Generating New Patients While Maintaining a Professional and Positive Public Image

By Douglas J. Markham, DC

Doctors of chiropractic, who are not well-established or entering into practice for the first time, are faced with the age-old dilemma of how to acquire new patients. Coping with our fear and our reluctance to approach the small business and industrial community is probably the biggest deterrence to successful marketing. I doubt that any of us do not know that the best way to obtain new patients is not advertising, whether it be yellow pages, value pac coupons, newspapers, direct mail, or billboards. The best way is live, face-to-face contact with people -- "The Public." It is also well-known among practice-building consultants that screening exams at shopping malls, K-mart, etc. is a method of choice. It is also well-known that most doctors established in practice resign themselves to low-volume practice, rather than confront the indignity of following the above methods of spinal screening. They may have short-term value, but not without compromising the professional image of yourself and chiropractic in the community.

Unfortunately, chiropractic does not have the luxury of television shows depicting the miracles of chiropractic care. Therefore, the doctor of chiropractic must be prepared to educate the community on what we have to offer. The most ethical and the most professional way to educate the community is through public appearances.

● **EXERCISE REQUIREMENTS**:
(a) In the chiropractic article, what is named as the most ethical and most professional way to educate the community?
(b) Write out the stretch of the chiropractic article from "Unfortunately, chiropractic does" through "through public appearances.", word for word.

● **DATA EXCERPT**:

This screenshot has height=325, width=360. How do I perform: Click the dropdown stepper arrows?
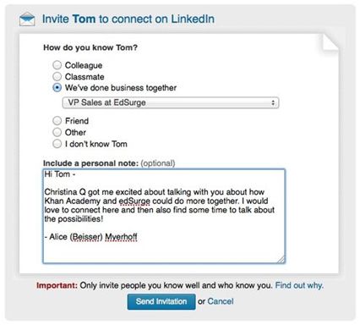tap(273, 102)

● **RESPONSES FOR EACH TASK**:
(a) Through public appearances.

(b)
Unfortunately, chiropractic does not have the luxury of television shows depicting the miracles of chiropractic care. Therefore, the doctor of chiropractic must be prepared to educate the community on what we have to offer. The most ethical and the most professional way to educate the community is through public appearances.